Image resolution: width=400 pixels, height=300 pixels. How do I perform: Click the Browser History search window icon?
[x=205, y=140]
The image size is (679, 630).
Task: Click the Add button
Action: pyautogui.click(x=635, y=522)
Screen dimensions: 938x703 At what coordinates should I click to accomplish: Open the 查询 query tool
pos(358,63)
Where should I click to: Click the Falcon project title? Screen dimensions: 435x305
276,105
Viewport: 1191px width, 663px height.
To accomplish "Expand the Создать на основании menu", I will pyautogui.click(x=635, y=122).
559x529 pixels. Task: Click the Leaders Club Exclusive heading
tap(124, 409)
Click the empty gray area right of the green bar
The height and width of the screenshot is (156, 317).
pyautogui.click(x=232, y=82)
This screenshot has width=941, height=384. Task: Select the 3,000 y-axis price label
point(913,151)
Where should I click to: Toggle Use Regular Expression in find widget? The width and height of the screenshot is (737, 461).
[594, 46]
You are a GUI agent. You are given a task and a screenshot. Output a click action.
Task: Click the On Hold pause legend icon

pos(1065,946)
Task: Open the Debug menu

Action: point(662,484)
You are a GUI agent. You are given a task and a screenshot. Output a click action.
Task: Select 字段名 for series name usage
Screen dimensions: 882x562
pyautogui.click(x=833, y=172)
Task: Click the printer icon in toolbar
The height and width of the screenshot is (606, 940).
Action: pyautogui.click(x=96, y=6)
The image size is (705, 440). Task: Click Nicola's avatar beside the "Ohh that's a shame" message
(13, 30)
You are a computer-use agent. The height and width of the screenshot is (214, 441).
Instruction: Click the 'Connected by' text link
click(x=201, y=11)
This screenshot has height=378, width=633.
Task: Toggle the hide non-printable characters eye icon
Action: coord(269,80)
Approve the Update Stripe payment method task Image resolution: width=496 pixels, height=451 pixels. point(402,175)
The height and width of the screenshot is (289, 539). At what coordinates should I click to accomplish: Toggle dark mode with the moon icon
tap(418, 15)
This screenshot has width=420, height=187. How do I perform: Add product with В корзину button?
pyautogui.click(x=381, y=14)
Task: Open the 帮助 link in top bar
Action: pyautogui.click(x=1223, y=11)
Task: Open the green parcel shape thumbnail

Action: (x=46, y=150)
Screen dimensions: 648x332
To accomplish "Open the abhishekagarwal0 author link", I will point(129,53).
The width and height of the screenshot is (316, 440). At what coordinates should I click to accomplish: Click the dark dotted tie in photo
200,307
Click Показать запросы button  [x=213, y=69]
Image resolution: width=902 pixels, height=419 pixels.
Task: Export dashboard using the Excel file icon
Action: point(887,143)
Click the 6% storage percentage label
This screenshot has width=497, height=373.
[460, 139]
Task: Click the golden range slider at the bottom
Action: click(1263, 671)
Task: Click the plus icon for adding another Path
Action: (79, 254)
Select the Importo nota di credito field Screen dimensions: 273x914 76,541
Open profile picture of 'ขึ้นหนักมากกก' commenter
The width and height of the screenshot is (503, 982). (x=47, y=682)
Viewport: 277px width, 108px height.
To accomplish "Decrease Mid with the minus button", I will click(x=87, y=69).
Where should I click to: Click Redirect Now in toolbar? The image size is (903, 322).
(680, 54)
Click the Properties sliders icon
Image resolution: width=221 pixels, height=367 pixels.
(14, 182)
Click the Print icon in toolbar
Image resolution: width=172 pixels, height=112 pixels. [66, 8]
• • •
# [Required action]
Please reproduce all of the material exactly.

# [Solution to this exercise]
Image resolution: width=400 pixels, height=300 pixels. How do I perform: Click the Browser History search window icon?
[x=205, y=140]
The image size is (679, 630).
Task: Click the Add button
Action: pyautogui.click(x=635, y=522)
Screen dimensions: 938x703 At what coordinates should I click to accomplish: Open the 查询 query tool
pos(358,63)
Where should I click to: Click the Falcon project title? Screen dimensions: 435x305
276,105
Viewport: 1191px width, 663px height.
To accomplish "Expand the Создать на основании menu", I will pyautogui.click(x=635, y=122).
559x529 pixels. Task: Click the Leaders Club Exclusive heading
tap(124, 409)
Click the empty gray area right of the green bar
The height and width of the screenshot is (156, 317).
pyautogui.click(x=232, y=82)
This screenshot has width=941, height=384. Task: Select the 3,000 y-axis price label
point(913,151)
Where should I click to: Toggle Use Regular Expression in find widget? The width and height of the screenshot is (737, 461).
[594, 46]
You are a GUI agent. You are given a task and a screenshot. Output a click action.
Task: Click the On Hold pause legend icon

pos(1065,946)
Task: Open the Debug menu

Action: point(662,484)
You are a GUI agent. You are given a task and a screenshot. Output a click action.
Task: Select 字段名 for series name usage
Screen dimensions: 882x562
pyautogui.click(x=833, y=172)
Task: Click the printer icon in toolbar
The height and width of the screenshot is (606, 940).
Action: pyautogui.click(x=96, y=6)
The image size is (705, 440). Task: Click Nicola's avatar beside the "Ohh that's a shame" message
(13, 30)
You are a computer-use agent. The height and width of the screenshot is (214, 441).
Instruction: Click the 'Connected by' text link
click(x=201, y=11)
This screenshot has height=378, width=633.
Task: Toggle the hide non-printable characters eye icon
Action: coord(269,80)
Approve the Update Stripe payment method task Image resolution: width=496 pixels, height=451 pixels. point(402,175)
The height and width of the screenshot is (289, 539). At what coordinates should I click to accomplish: Toggle dark mode with the moon icon
tap(418, 15)
This screenshot has width=420, height=187. How do I perform: Add product with В корзину button?
pyautogui.click(x=381, y=14)
Task: Open the 帮助 link in top bar
Action: pyautogui.click(x=1223, y=11)
Task: Open the green parcel shape thumbnail

Action: (x=46, y=150)
Screen dimensions: 648x332
To accomplish "Open the abhishekagarwal0 author link", I will point(129,53).
The width and height of the screenshot is (316, 440). At what coordinates should I click to accomplish: Click the dark dotted tie in photo
200,307
Click Показать запросы button  [x=213, y=69]
Image resolution: width=902 pixels, height=419 pixels.
Task: Export dashboard using the Excel file icon
Action: point(887,143)
Click the 6% storage percentage label
This screenshot has width=497, height=373.
[460, 139]
Task: Click the golden range slider at the bottom
Action: click(1263, 671)
Task: Click the plus icon for adding another Path
Action: (79, 254)
Select the Importo nota di credito field Screen dimensions: 273x914 76,541
Open profile picture of 'ขึ้นหนักมากกก' commenter
The width and height of the screenshot is (503, 982). (x=47, y=682)
Viewport: 277px width, 108px height.
To accomplish "Decrease Mid with the minus button", I will click(x=87, y=69).
Where should I click to: Click Redirect Now in toolbar? The image size is (903, 322).
(680, 54)
Click the Properties sliders icon
Image resolution: width=221 pixels, height=367 pixels.
(14, 182)
Click the Print icon in toolbar
Image resolution: width=172 pixels, height=112 pixels. [66, 8]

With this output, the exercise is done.